Mecz na Arena Zabrze oglądała rekordowa liczba 17 776 kibiców, w tym 800-osobowa grupa z Tych. Dodajmy, że dwa wczorajsze mecze Lotto Ekstraklasy, pomiędzy Koroną i Górnikiem Łęczna oraz Zagłębiem Lubin i Legią, mimo, że wcale nie było na nich mało fanów, nie zgromadziły razem tylu ludzi, co pierwszoligowe spotkanie w Zabrzu! A to jeszcze nie koniec, kibice Górnika zapowiadają, że ten rekord pobiją podczas meczu z Zagłębiem Sosnowiec (24 marca).

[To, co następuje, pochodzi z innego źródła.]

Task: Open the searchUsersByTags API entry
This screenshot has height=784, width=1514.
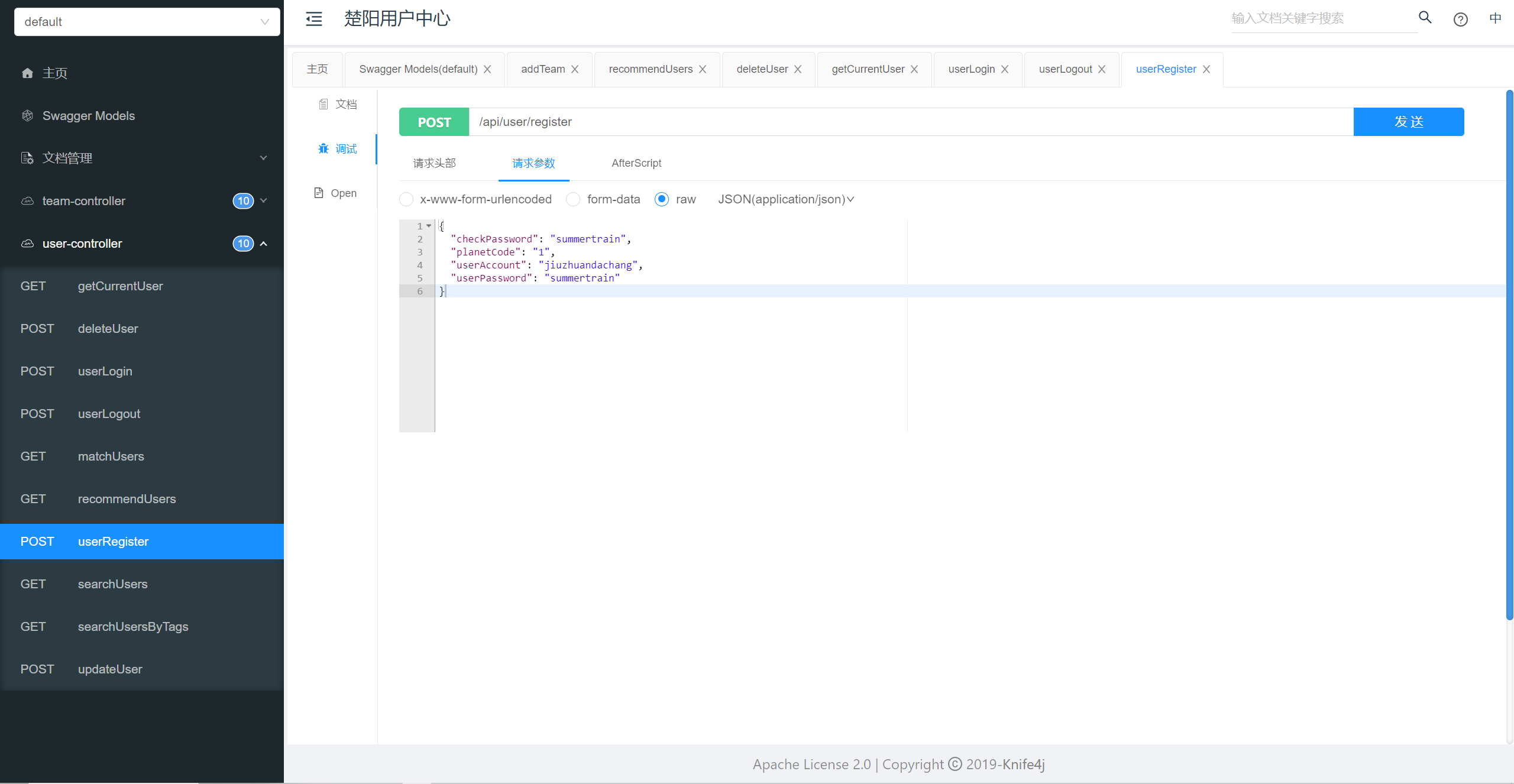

– Fajnie, że tak się dzieje. Pierwsza liga zaczyna nabierać kolorytu. Są coraz większe pieniądze, rozgrywkami interesuje się telewizja. Tylko się cieszyć, że tak jest – zaznacza Radzewicz, który na boiskach Ekstraklasy, w barwach Odry, Dyskobolii, Polonii Bytom i Piasta zaliczył 188 gier.

Po 20 kolejkach Górnik ma na swoim koncie 30 punktów i awansował na piąte miejsce w ligowej tabeli. GKS Tychy, z siedemnastoma „oczkami”, jest na przedostatnim 17 miejscu.